- **EXERCISE BRIEF**:
Write out again, unchanged, the line that has "Where should I" and each following line through the end of the entries below; leave pictures out.

AVAILABLE RECORDS START

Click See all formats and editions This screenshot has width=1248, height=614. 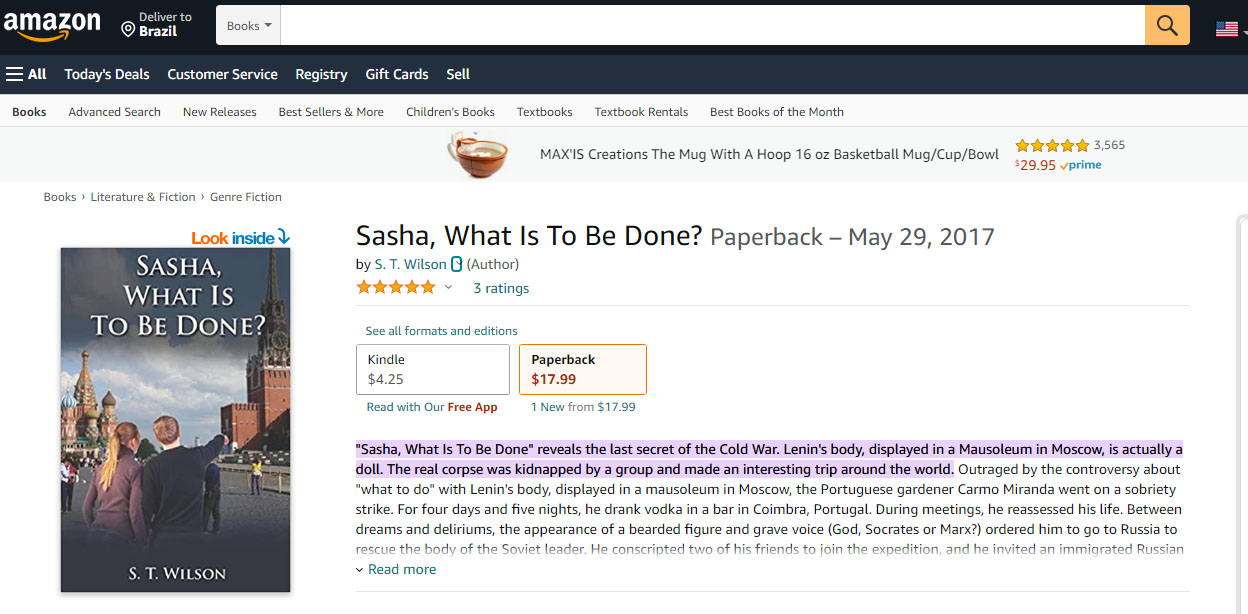tap(441, 331)
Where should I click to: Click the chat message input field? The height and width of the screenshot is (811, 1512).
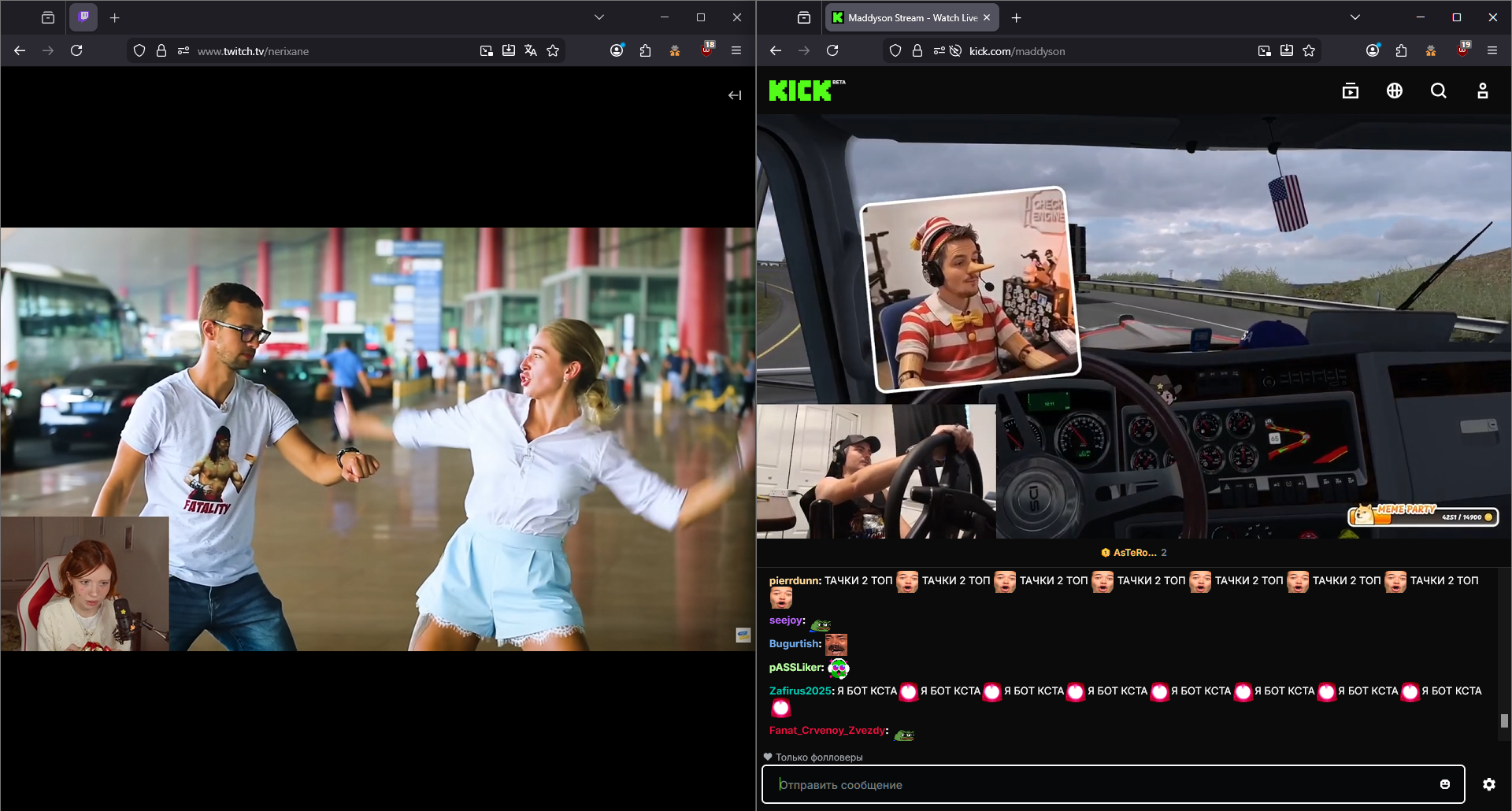point(1102,784)
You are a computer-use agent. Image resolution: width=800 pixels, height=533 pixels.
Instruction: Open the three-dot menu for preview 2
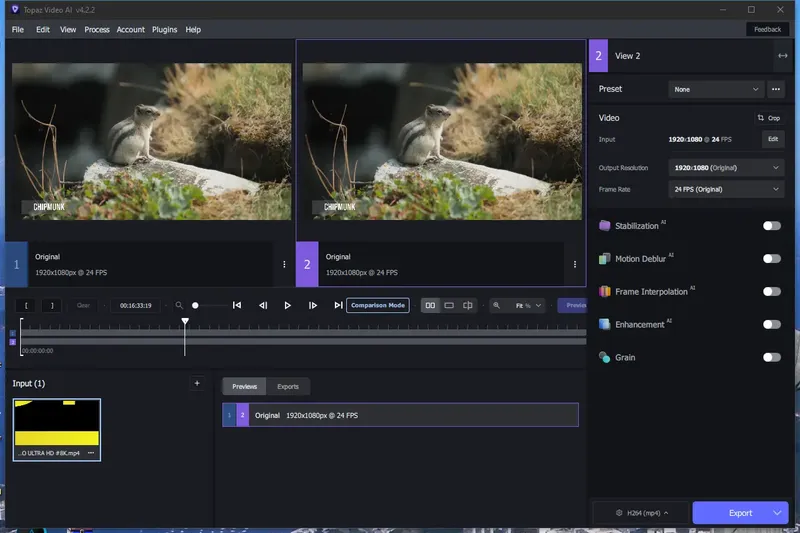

AVAILABLE RECORDS END

- **RESPONSE**:
Where should I click to: Click the chat message input field? The height and width of the screenshot is (811, 1512).
point(1102,784)
You are a computer-use agent. Image resolution: width=800 pixels, height=533 pixels.
Instruction: Open the three-dot menu for preview 2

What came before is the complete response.